Friday, December 6, 2013

Will a Chinese company's smartphone be your next?

CNBC was mentioning the other day that they believe Chinese smartphone makers will start making inroads with markets outside China.  South America is supposedly a growing area of sales for them.

Xiaomi, ZTE, BLU, Oppo, Huawei, and others are out there, although I've only handled BLU and ZTE equipment so far.  Oppo is known for its higher end DVD and Blu-Ray players, along with some odd-named phones like Find.

A lot of these phones use MediaTek processors, which I've been lead to believe were so terrible that the phones were unusable, but that was not my experience. A BLU Studio phablet I used early in the year was good and much cheaper than the unlocked version of the Samsung phablet (bigger than a phone, smaller than a tablet) it was copying.
Having had experience with the LG Optimus One variant Optimus S, it's just a matter of finding the correct storage/RAM/processor combination.  I know that companies have to work from a cost standpoint, but how much does a bad report (or millions of them) cost?

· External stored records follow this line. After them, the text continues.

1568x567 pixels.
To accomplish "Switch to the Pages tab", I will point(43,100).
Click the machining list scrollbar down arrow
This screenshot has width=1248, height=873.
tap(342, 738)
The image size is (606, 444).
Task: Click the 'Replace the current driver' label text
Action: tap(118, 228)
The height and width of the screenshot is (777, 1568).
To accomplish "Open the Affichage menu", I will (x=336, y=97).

As has been my experience, developing a product only using a checklist doesn't produce a product people really want to use.  You have to make it work smoothly, and assure that the rough edges aren't there, or at least, they don't annoy.  Right now, I'm still annoyed by both iOS and Android.  I'd like to see Firefox OS but being in its infancy, I know that I couldn't be happy, unless I lowered my expectations of what a phone should be.  Phones based on Firefox OS are being sold in countries that are especially price conscious.

Of course, if you're in a price sensitive area, a checklist may be all that's necessary.  Having the luxury of luxury may not be possible, nor would be taking the time to sort the phone's software properly.  I have my doubts about whether Apple or Google properly test their software, so maybe, it doesn't matter how much the operating system is worth if no one cares to do the job correctly.

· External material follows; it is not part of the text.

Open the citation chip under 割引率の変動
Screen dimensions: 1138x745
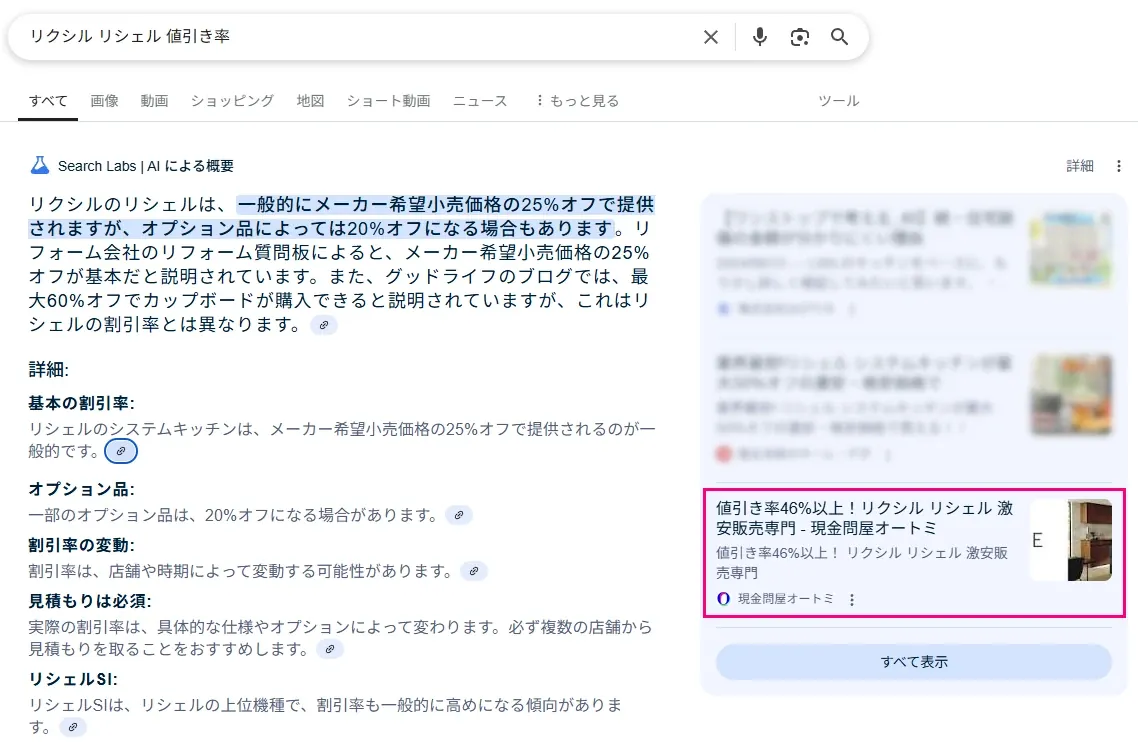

Along with BLU products, I've handled a couple ZTE products and use one of them for two weeks.  They were sufficient and just as capable as similar devices, but with a lower quality build, unlike BLU products.

At this moment, the only Chinese brand I've seen on the market, Haier, has been selling refrigerators, although they make a variety of products.

I know that other products are coming.  I doubt I'll be on the leading edge for them.  I eat Korean food, but I've barely warmed to Korean electronics.  I'm trusting of food from Taiwan and Hong Kong, but not Mainland China.  Of course, a lot of products I have were likely made in Mainland China, under the supervision of a company elsewhere in the world.  I have no doubt that, like the Japanese factories of the 1950s, that China's current labor force will become better.

It took quite a while for Japanese products to be great, and similarly as long for South Korea's products.  It will be a while for China's products, even though they're making products every day for people all over the world.  Twenty or thirty years into the future, we'll likely see plenty of Chinese names in regular use outside of China.

Update 2014.01.29: According to the numbers this week, Xiaomi has been doing a number on Samsung in China.  Samsung is probably feeling a lot of pressure in the midrange, especially since that's where this Chinese makers' phones reside and where Apple's iPhone 5c is placed, since it's finally on the world's largest carrier, which happens to be in China.

Chinese companies are still trying to market their phones in the U.S.A. but the government is skeptical about their governmental ties and isn't likely to approve any of them for purchase, and they clearly don't want the networking equipment installed anywhere.  Of course, who would spy on the American people besides the NSA?  :-D  The Chinese government seems skeptical of using Cisco products in China, conversely.